Nach dem Tod ihrer Eltern: Junge Ullersdorfer Schwäne fressen wieder

Dresden. Der Schmerz sitzt tief. Teilnahmslos und gleichgültig starren die sechs jungen Schwäne geradeaus, als sie in ihrem neuen zu Hause in Kaditz ankommen. Das Futter rühren sie nicht an. Eigentlich sollten sie auch gar nicht hier sein, in der Wildvogelauffangstation. Noch vor wenigen Tagen schwammen sie mit ihren Eltern auf dem Teich am Ullersdorfer Golfplatz. Familienidylle. Doch die Geschwister mussten mit ansehen, wie die Eltern von einem frei laufenden Hund totgebissen wurden.
Inzwischen geht es ihnen etwas besser, sagt Ronja Fulsche von der Wildvogelauffangstation. Genau eine Woche befinden sich die Tiere nun ihrer Obhut. Sie fressen wieder und baden, nachdem sie in den ersten Tag apathisch gewesen seien. Vor allem das Bad im Becken sei sehr wichtig für die jungen Schwäne, damit sich das Gefieder richtig entwickeln kann. "Ein See wäre schöner", sagt Fulsche. Aber besser ein Becken als gar kein Wasser.
Größere Voliere, größeres Becken
Die Vögel sind erst um den 1. Juni herum geschlüpft. Die Eltern lebten bis zu ihrem Tod schon drei Jahre lang auf dem Golfplatz. Es wäre ihre Aufgabe gewesen, ihre Jungen vor wilden Tieren, vor Füchsen zum Beispiel, zu beschützen, bis sie so groß geworden sind, dass sie sich selbst verteidigen können. Doch der elterliche Schutzschirm brach am 28. Juli zusammen, binnen Minuten. Helfer um den Dresdner Schwanen-Experten Thomas Eißer entschieden, die sechs Jungtiere einzufangen und nach Kaditz zu bringen.
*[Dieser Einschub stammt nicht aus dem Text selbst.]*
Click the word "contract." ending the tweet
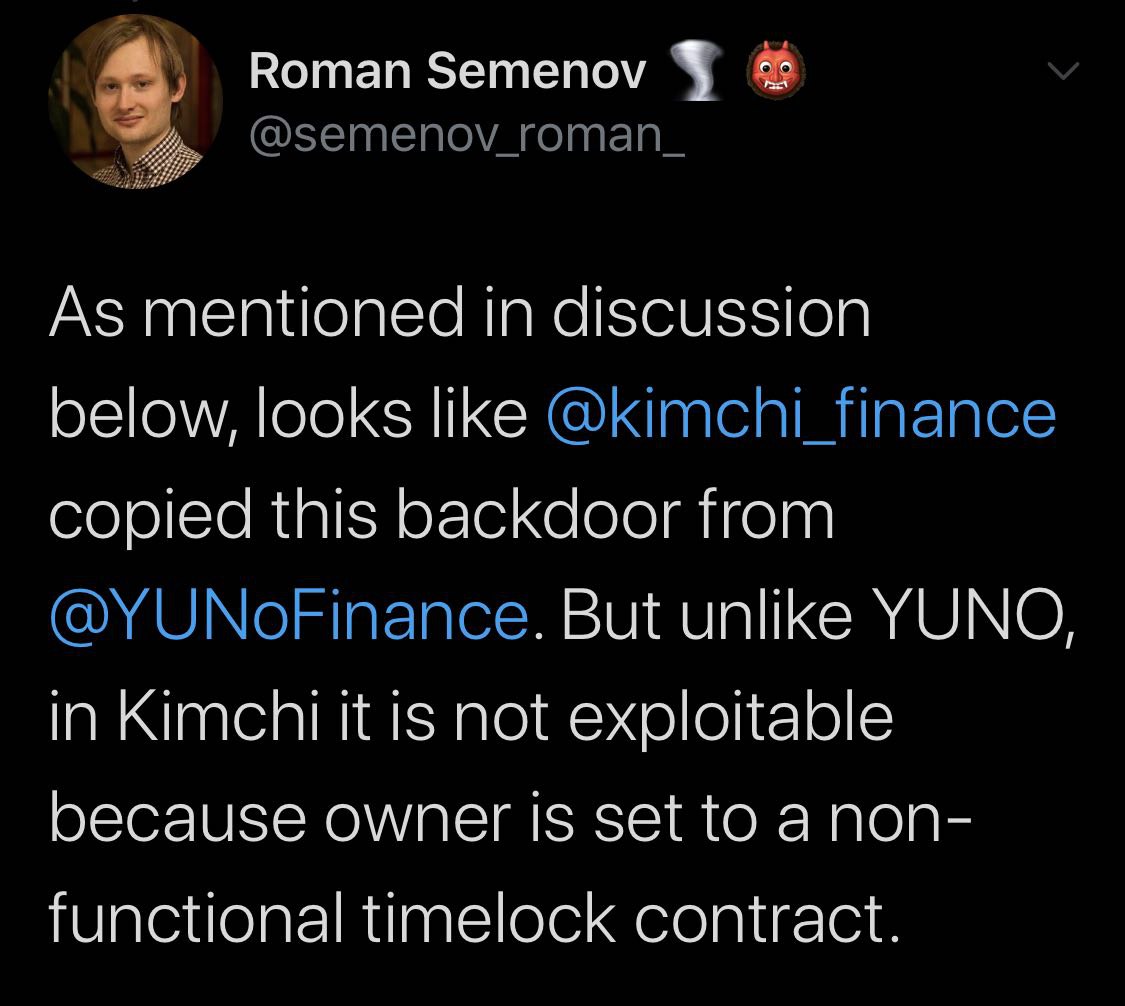(x=767, y=920)
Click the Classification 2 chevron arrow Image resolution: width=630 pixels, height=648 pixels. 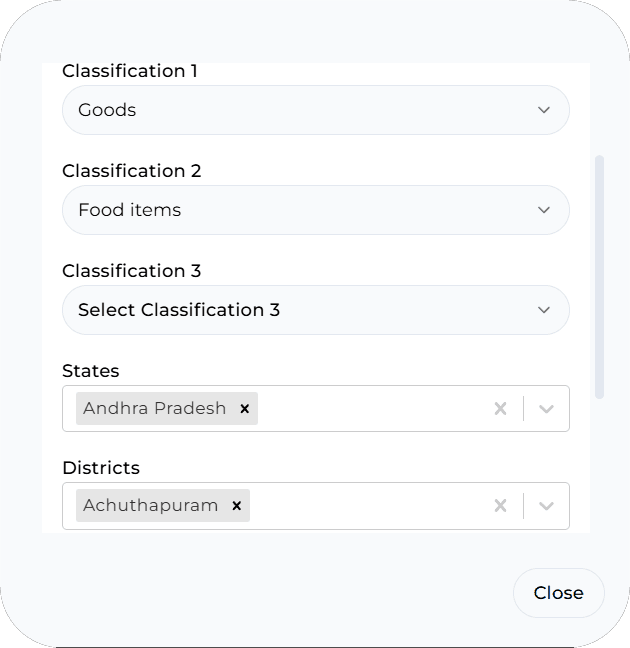[x=544, y=210]
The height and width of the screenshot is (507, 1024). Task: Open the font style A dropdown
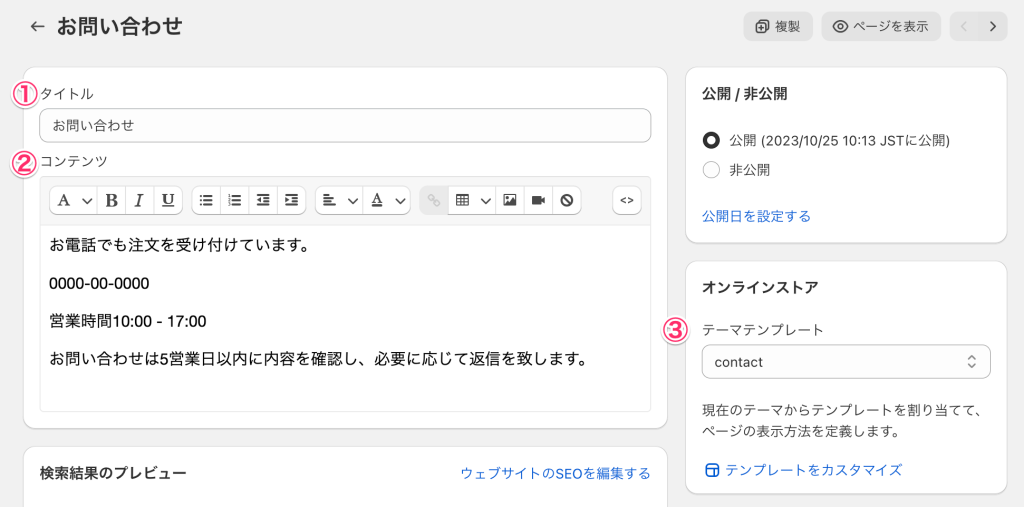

Dort werden sie jetzt voraussichtlich bis Oktober bleiben. Der Platz in der Voliere, in der bis vor Kurzem noch Enten aufgepäppelt wurden, dürfte bis dahin eng werden. Daher könnte ein Umzug nötig werden. Ende August soll eine größere Wasservogel-Voliere in der Wildvogelauffangstation entstehen. Dort gebe es dann auch ein größeres Becken.
Dass die jungen Schwäne getrauert haben, davon ist Ronja Fulsche überzeugt. Schwäne seien sehr soziale Tiere, die im Familienverband groß werden. Die Mutter kümmert sich um die Aufzucht, der Vater verteidigt das Revier. Wie verbunden die Tiere miteinander sind, zeige sich auch, wenn ein Schwan stirbt. Meist sterbe daraufhin auch bald sein Partner. Die Leiterin der Auffangstation schätzt aber, dass die sechs Jungtiere den großen Schock mittlerweile überwunden haben.
Wenn sie im Herbst flügge sind, werden sie wahrscheinlich an der Elbe in die Freiheit entlassen. Dann müssen sie selbst entscheiden, wo sie leben wollen.